Stored data entries
------------------------------------------------
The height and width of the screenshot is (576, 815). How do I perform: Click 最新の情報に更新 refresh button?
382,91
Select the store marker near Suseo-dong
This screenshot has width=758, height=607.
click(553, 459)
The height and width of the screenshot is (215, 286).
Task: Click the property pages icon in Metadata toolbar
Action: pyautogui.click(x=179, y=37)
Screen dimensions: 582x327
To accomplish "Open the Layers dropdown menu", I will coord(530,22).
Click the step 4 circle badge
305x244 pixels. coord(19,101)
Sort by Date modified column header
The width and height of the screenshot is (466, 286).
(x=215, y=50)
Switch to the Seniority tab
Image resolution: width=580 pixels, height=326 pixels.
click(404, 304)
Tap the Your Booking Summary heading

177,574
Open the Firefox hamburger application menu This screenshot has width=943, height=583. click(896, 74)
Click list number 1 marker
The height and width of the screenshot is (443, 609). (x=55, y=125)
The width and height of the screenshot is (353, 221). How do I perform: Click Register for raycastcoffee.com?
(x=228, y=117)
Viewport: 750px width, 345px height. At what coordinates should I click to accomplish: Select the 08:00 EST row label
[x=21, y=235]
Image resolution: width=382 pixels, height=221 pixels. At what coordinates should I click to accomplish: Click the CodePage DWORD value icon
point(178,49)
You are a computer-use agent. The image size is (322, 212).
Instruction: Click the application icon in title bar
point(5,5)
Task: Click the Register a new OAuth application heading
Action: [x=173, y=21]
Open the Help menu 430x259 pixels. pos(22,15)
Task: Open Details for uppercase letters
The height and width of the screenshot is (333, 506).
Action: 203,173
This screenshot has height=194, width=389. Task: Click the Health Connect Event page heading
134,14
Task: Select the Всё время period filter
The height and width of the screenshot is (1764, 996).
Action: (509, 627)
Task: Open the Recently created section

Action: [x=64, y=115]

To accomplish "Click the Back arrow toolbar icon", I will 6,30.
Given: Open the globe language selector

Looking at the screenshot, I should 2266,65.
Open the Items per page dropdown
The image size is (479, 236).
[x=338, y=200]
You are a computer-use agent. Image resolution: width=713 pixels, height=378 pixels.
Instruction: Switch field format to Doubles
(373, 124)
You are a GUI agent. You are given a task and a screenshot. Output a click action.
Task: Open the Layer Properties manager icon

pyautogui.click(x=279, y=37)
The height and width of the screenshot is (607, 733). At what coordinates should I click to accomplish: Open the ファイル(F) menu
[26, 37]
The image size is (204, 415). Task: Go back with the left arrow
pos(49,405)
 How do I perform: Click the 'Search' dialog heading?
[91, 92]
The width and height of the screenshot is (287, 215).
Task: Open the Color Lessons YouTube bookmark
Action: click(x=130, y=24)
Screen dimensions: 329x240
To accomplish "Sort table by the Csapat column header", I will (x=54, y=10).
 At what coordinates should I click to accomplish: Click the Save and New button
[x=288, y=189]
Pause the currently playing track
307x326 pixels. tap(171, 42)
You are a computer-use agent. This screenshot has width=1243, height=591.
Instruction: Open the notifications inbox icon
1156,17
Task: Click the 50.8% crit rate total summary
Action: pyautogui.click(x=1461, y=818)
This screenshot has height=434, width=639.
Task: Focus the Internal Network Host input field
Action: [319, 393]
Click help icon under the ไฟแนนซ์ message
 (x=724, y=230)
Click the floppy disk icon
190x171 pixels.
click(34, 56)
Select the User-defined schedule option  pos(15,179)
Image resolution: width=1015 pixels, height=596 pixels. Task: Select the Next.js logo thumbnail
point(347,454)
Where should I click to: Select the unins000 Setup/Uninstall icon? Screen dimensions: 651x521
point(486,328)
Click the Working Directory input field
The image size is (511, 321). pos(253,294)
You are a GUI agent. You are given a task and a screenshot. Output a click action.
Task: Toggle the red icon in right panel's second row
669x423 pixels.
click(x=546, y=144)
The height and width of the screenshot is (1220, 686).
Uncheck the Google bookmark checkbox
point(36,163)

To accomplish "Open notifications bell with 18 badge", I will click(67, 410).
------------------------------------------------
Line by line, reproduce the records above exactly.

The height and width of the screenshot is (576, 815). How do I perform: Click 最新の情報に更新 refresh button?
382,91
Select the store marker near Suseo-dong
This screenshot has width=758, height=607.
click(553, 459)
The height and width of the screenshot is (215, 286).
Task: Click the property pages icon in Metadata toolbar
Action: pyautogui.click(x=179, y=37)
Screen dimensions: 582x327
To accomplish "Open the Layers dropdown menu", I will coord(530,22).
Click the step 4 circle badge
305x244 pixels. coord(19,101)
Sort by Date modified column header
The width and height of the screenshot is (466, 286).
(x=215, y=50)
Switch to the Seniority tab
Image resolution: width=580 pixels, height=326 pixels.
click(404, 304)
Tap the Your Booking Summary heading

177,574
Open the Firefox hamburger application menu This screenshot has width=943, height=583. click(896, 74)
Click list number 1 marker
The height and width of the screenshot is (443, 609). (x=55, y=125)
The width and height of the screenshot is (353, 221). How do I perform: Click Register for raycastcoffee.com?
(x=228, y=117)
Viewport: 750px width, 345px height. At what coordinates should I click to accomplish: Select the 08:00 EST row label
[x=21, y=235]
Image resolution: width=382 pixels, height=221 pixels. At what coordinates should I click to accomplish: Click the CodePage DWORD value icon
point(178,49)
You are a computer-use agent. The image size is (322, 212).
Instruction: Click the application icon in title bar
point(5,5)
Task: Click the Register a new OAuth application heading
Action: [x=173, y=21]
Open the Help menu 430x259 pixels. pos(22,15)
Task: Open Details for uppercase letters
The height and width of the screenshot is (333, 506).
Action: 203,173
This screenshot has height=194, width=389. Task: Click the Health Connect Event page heading
134,14
Task: Select the Всё время period filter
The height and width of the screenshot is (1764, 996).
Action: (509, 627)
Task: Open the Recently created section

Action: [x=64, y=115]

To accomplish "Click the Back arrow toolbar icon", I will 6,30.
Given: Open the globe language selector

Looking at the screenshot, I should 2266,65.
Open the Items per page dropdown
The image size is (479, 236).
[x=338, y=200]
You are a computer-use agent. Image resolution: width=713 pixels, height=378 pixels.
Instruction: Switch field format to Doubles
(373, 124)
You are a GUI agent. You are given a task and a screenshot. Output a click action.
Task: Open the Layer Properties manager icon

pyautogui.click(x=279, y=37)
The height and width of the screenshot is (607, 733). At what coordinates should I click to accomplish: Open the ファイル(F) menu
[26, 37]
The image size is (204, 415). Task: Go back with the left arrow
pos(49,405)
 How do I perform: Click the 'Search' dialog heading?
[91, 92]
The width and height of the screenshot is (287, 215).
Task: Open the Color Lessons YouTube bookmark
Action: click(x=130, y=24)
Screen dimensions: 329x240
To accomplish "Sort table by the Csapat column header", I will (x=54, y=10).
 At what coordinates should I click to accomplish: Click the Save and New button
[x=288, y=189]
Pause the currently playing track
307x326 pixels. tap(171, 42)
You are a computer-use agent. This screenshot has width=1243, height=591.
Instruction: Open the notifications inbox icon
1156,17
Task: Click the 50.8% crit rate total summary
Action: pyautogui.click(x=1461, y=818)
This screenshot has height=434, width=639.
Task: Focus the Internal Network Host input field
Action: [319, 393]
Click help icon under the ไฟแนนซ์ message
 (x=724, y=230)
Click the floppy disk icon
190x171 pixels.
click(34, 56)
Select the User-defined schedule option  pos(15,179)
Image resolution: width=1015 pixels, height=596 pixels. Task: Select the Next.js logo thumbnail
point(347,454)
Where should I click to: Select the unins000 Setup/Uninstall icon? Screen dimensions: 651x521
point(486,328)
Click the Working Directory input field
The image size is (511, 321). pos(253,294)
You are a GUI agent. You are given a task and a screenshot. Output a click action.
Task: Toggle the red icon in right panel's second row
669x423 pixels.
click(x=546, y=144)
The height and width of the screenshot is (1220, 686).
Uncheck the Google bookmark checkbox
point(36,163)

To accomplish "Open notifications bell with 18 badge", I will click(67, 410).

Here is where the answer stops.